* _Input data_

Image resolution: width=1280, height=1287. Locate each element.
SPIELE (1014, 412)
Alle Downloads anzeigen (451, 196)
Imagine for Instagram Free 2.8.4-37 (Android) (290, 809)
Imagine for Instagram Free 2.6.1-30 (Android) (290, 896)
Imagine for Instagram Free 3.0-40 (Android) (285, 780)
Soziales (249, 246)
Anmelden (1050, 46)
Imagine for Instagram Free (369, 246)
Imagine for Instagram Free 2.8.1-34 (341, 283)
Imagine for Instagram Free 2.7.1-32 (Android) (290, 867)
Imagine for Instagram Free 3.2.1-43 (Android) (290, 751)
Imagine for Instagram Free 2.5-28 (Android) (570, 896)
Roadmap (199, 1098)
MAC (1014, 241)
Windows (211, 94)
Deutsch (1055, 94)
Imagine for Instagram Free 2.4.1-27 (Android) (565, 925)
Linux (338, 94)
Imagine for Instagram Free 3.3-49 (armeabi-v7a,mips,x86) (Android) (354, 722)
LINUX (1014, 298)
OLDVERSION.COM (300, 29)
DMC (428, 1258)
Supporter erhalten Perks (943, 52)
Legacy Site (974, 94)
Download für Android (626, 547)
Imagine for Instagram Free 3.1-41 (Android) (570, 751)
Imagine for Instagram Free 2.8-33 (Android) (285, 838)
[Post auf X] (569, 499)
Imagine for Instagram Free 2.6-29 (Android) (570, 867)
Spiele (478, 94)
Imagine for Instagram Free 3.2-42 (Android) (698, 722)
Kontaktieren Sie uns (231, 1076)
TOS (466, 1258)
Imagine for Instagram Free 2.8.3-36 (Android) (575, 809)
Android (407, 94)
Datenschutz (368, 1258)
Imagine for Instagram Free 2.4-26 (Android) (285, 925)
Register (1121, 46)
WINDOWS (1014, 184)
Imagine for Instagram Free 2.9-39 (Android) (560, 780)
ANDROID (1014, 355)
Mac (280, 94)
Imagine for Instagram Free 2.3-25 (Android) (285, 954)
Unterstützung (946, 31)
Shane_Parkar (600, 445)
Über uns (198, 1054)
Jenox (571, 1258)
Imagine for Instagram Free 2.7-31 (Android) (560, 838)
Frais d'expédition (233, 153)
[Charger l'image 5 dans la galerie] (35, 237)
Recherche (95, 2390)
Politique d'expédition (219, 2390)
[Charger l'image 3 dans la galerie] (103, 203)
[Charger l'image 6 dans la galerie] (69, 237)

* _Problem requirements_
Would you set down the full listing exactly as it reads?

* _Reply to the exercise_
Image resolution: width=1280, height=1287. Locate each element.
SPIELE (1014, 412)
Alle Downloads anzeigen (451, 196)
Imagine for Instagram Free 2.8.4-37 (Android) (290, 809)
Imagine for Instagram Free 2.6.1-30 (Android) (290, 896)
Imagine for Instagram Free 3.0-40 (Android) (285, 780)
Soziales (249, 246)
Anmelden (1050, 46)
Imagine for Instagram Free (369, 246)
Imagine for Instagram Free 2.8.1-34 (341, 283)
Imagine for Instagram Free 2.7.1-32 (Android) (290, 867)
Imagine for Instagram Free 3.2.1-43 (Android) (290, 751)
Imagine for Instagram Free 2.5-28 (Android) (570, 896)
Roadmap (199, 1098)
MAC (1014, 241)
Windows (211, 94)
Deutsch (1055, 94)
Imagine for Instagram Free 2.4.1-27 (Android) (565, 925)
Linux (338, 94)
Imagine for Instagram Free 3.3-49 (armeabi-v7a,mips,x86) (Android) (354, 722)
LINUX (1014, 298)
OLDVERSION.COM (300, 29)
DMC (428, 1258)
Supporter erhalten Perks (943, 52)
Legacy Site (974, 94)
Download für Android (626, 547)
Imagine for Instagram Free 3.1-41 (Android) (570, 751)
Imagine for Instagram Free 2.8-33 (Android) (285, 838)
[Post auf X] (569, 499)
Imagine for Instagram Free 2.6-29 (Android) (570, 867)
Spiele (478, 94)
Imagine for Instagram Free 3.2-42 (Android) (698, 722)
Kontaktieren Sie uns (231, 1076)
TOS (466, 1258)
Imagine for Instagram Free 2.8.3-36 (Android) (575, 809)
Android (407, 94)
Datenschutz (368, 1258)
Imagine for Instagram Free 2.4-26 (Android) (285, 925)
Register (1121, 46)
WINDOWS (1014, 184)
Imagine for Instagram Free 2.9-39 (Android) (560, 780)
ANDROID (1014, 355)
Mac (280, 94)
Imagine for Instagram Free 2.3-25 (Android) (285, 954)
Unterstützung (946, 31)
Shane_Parkar (600, 445)
Über uns (198, 1054)
Jenox (571, 1258)
Imagine for Instagram Free 2.7-31 (Android) (560, 838)
Frais d'expédition (233, 153)
[Charger l'image 5 dans la galerie] (35, 237)
Recherche (95, 2390)
Politique d'expédition (219, 2390)
[Charger l'image 3 dans la galerie] (103, 203)
[Charger l'image 6 dans la galerie] (69, 237)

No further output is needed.